From: Victoria Dye <vdye@github.com>
To: Patrick Steinhardt <ps@pks.im>,
Victoria Dye via GitGitGadget <gitgitgadget@gmail.com>
Cc: git@vger.kernel.org
Subject: Re: [PATCH 0/4] Performance improvement & cleanup in loose ref iteration
Date: Mon, 9 Oct 2023 14:49:14 -0700 [thread overview]
Message-ID: <28ae03f5-7091-d3f3-8a70-56aba6639640@github.com> (raw)
In-Reply-To: <ZSPQI2gkLOSdNWLu@tanuki>
Patrick Steinhardt wrote:
> On Fri, Oct 06, 2023 at 06:09:25PM +0000, Victoria Dye via GitGitGadget wrote:
>> While investigating ref iteration performance in builtins like
>> 'for-each-ref' and 'show-ref', I found two small improvement opportunities.
>>
>> The first patch tweaks the logic around prefix matching in
>> 'cache_ref_iterator_advance' so that we correctly skip refs that do not
>> actually match a given prefix. The unnecessary iteration doesn't seem to be
>> causing any bugs in the ref iteration commands that I've tested, but it
>> doesn't hurt to be more precise (and it helps with some other patches I'm
>> working on ;) ).
>>
>> The next three patches update how 'loose_fill_ref_dir' determines the type
>> of ref cache entry to create (directory or regular).
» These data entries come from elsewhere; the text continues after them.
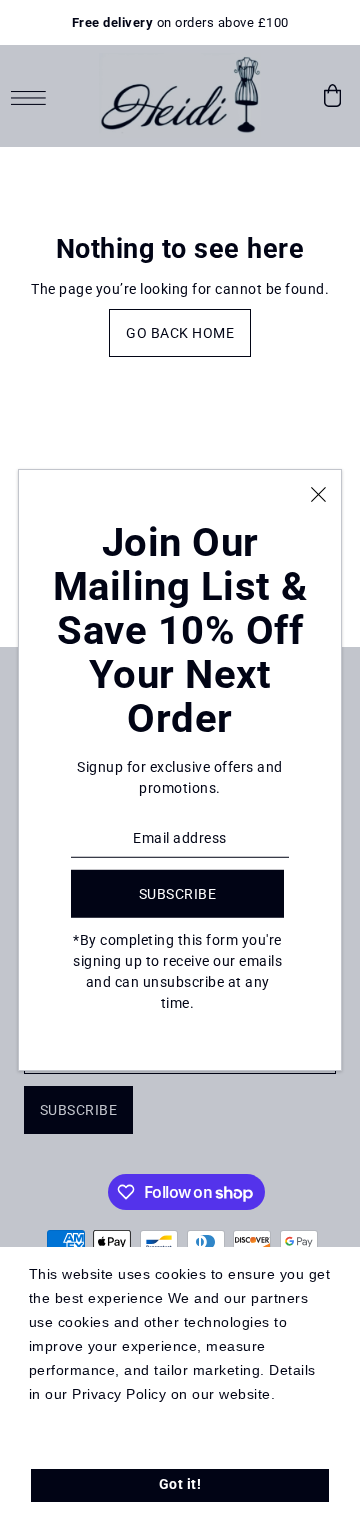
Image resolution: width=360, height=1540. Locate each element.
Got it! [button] (180, 1484)
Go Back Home (180, 333)
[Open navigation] (33, 96)
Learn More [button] (70, 1419)
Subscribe (79, 1110)
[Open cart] (333, 96)
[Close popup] (318, 493)
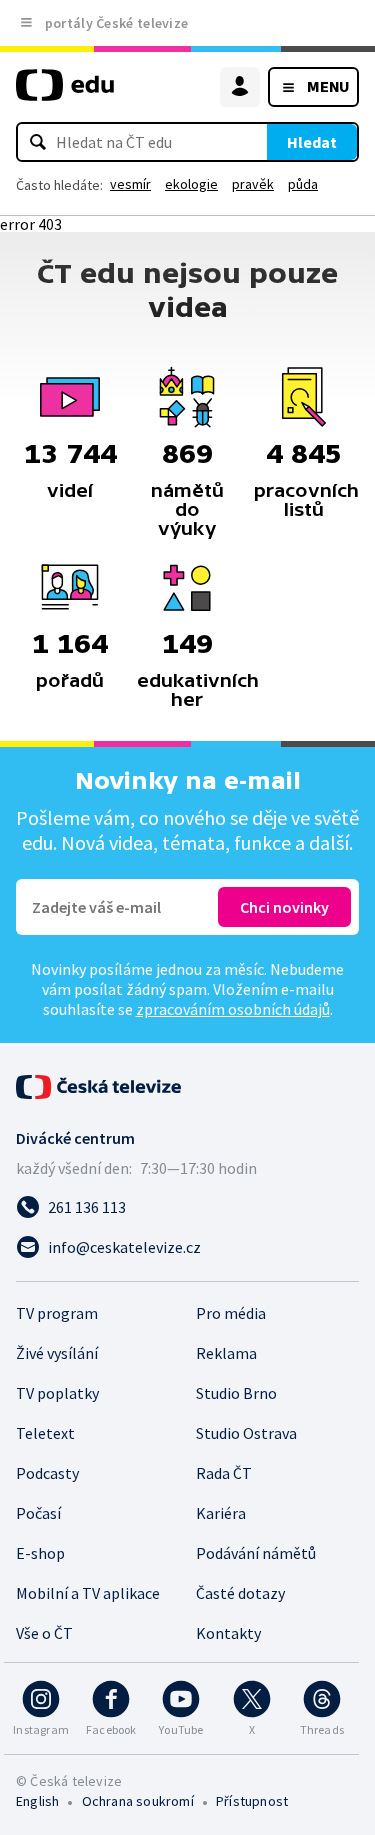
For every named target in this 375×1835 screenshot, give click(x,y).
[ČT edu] (65, 93)
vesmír (130, 184)
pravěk (253, 184)
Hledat (312, 142)
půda (303, 184)
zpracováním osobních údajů (233, 1009)
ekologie (191, 184)
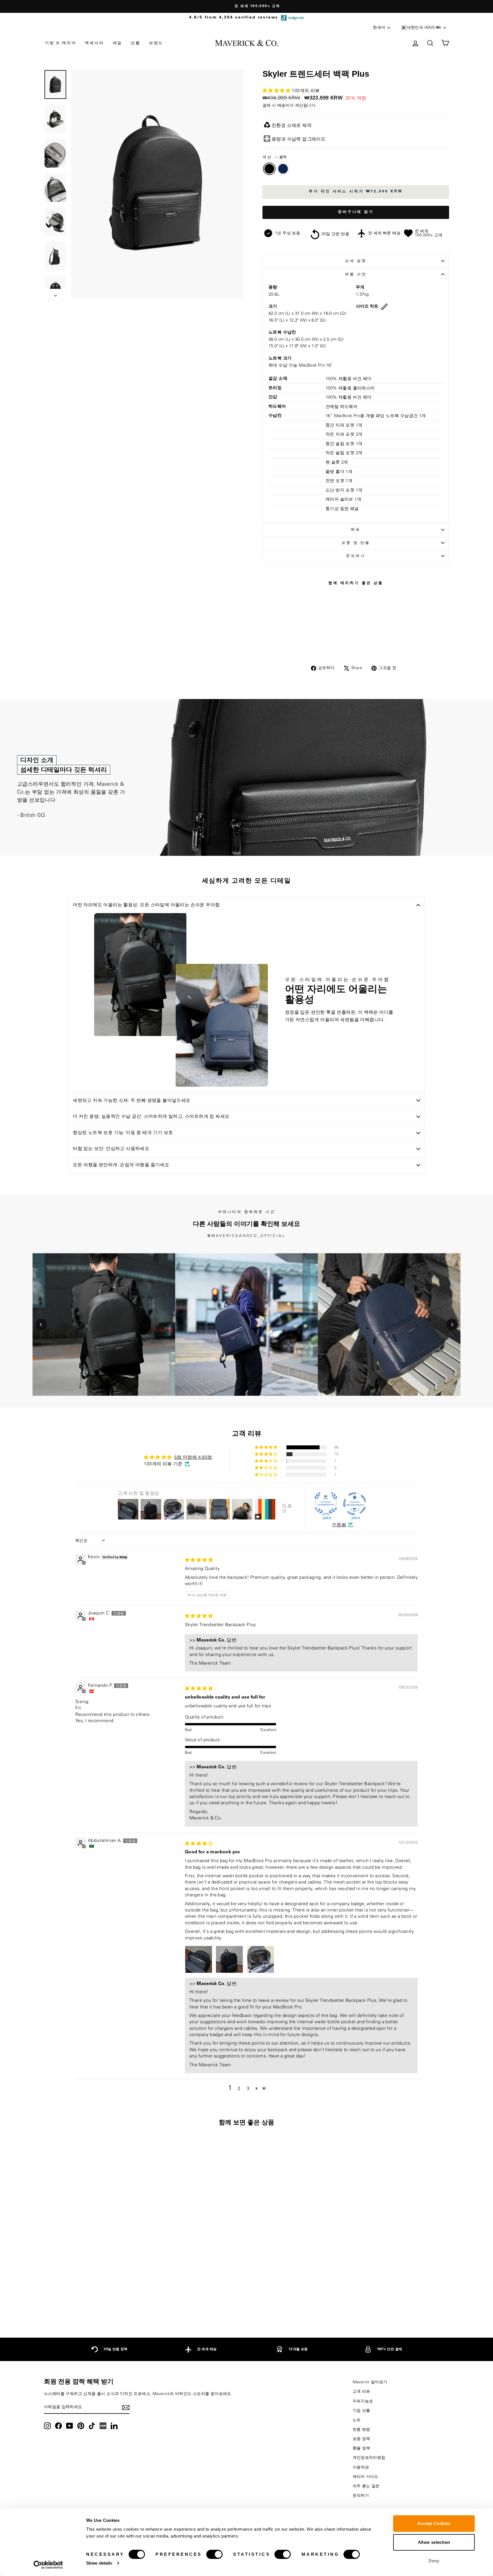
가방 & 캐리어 (60, 43)
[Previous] (41, 1324)
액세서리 (94, 43)
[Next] (452, 1324)
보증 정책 (361, 2439)
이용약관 (361, 2467)
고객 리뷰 (361, 2392)
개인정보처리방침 (369, 2458)
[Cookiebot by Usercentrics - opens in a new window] (48, 2565)
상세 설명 (355, 261)
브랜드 (156, 43)
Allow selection (434, 2542)
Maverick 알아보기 (370, 2382)
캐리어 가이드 (366, 2477)
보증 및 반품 (356, 543)
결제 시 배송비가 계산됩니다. (289, 105)
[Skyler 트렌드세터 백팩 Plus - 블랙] (88, 2303)
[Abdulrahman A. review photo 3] (260, 1959)
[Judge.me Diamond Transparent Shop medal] (354, 1503)
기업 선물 (361, 2411)
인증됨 (339, 1525)
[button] (277, 90)
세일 (117, 43)
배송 (356, 529)
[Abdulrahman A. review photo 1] (198, 1959)
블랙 (269, 168)
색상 (274, 157)
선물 (135, 43)
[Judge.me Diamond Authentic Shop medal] (325, 1503)
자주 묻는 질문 (366, 2486)
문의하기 (355, 556)
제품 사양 (355, 274)
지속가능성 (363, 2401)
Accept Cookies (433, 2523)
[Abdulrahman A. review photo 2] (229, 1959)
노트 (357, 2420)
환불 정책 (361, 2448)
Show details (99, 2563)
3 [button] (248, 2088)
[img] (199, 1560)
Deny (434, 2560)
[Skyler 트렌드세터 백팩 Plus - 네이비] (96, 2303)
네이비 (283, 168)
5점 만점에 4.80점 (193, 1457)
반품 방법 (361, 2429)
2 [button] (239, 2088)
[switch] (214, 2554)
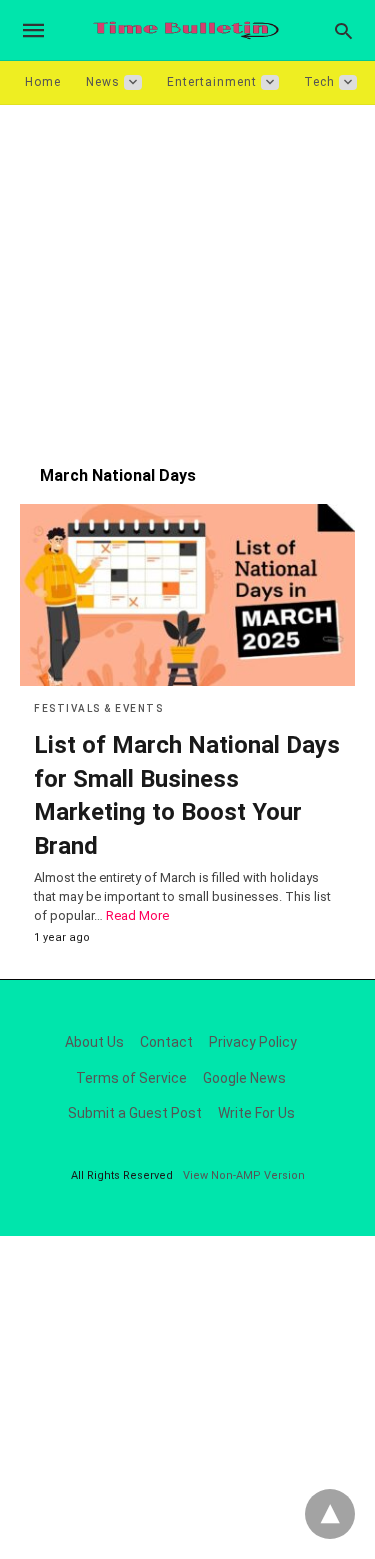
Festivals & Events (98, 708)
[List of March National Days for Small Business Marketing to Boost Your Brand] (187, 595)
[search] (343, 30)
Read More (137, 915)
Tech (319, 82)
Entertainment (212, 82)
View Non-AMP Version (244, 1175)
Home (43, 82)
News (103, 82)
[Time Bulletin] (186, 30)
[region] (187, 275)
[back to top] (330, 1514)
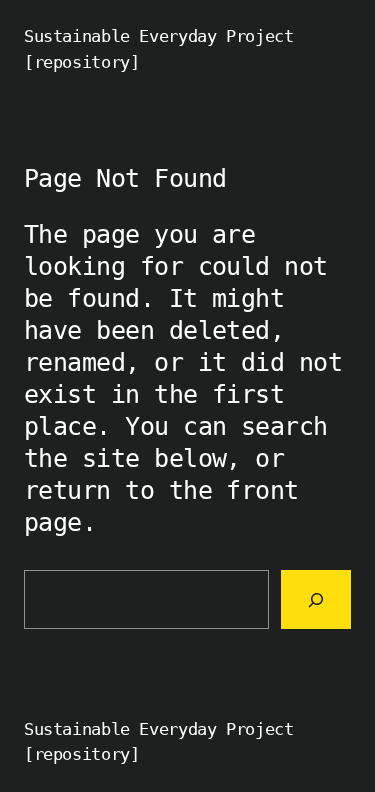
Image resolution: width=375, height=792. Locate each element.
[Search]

On platforms that
>> include d_type information in 'struct dirent' (as far as I can tell, all
>> except NonStop & certain versions of Cygwin), this allows us to skip calling
>> 'stat'. In ad-hoc testing, this improved performance of 'git for-each-ref'
>> by about 20%.
>
> I've done a small set of benchmarks with my usual test repositories,
> which is linux.git with a bunch of references added. The repository
> comes in four sizes:
>
> - small: 50k references
> - medium: 500k references
> - high: 1.1m references
> - huge: 12m references
>
> Unfortunately, I couldn't really reproduce the performance improvements.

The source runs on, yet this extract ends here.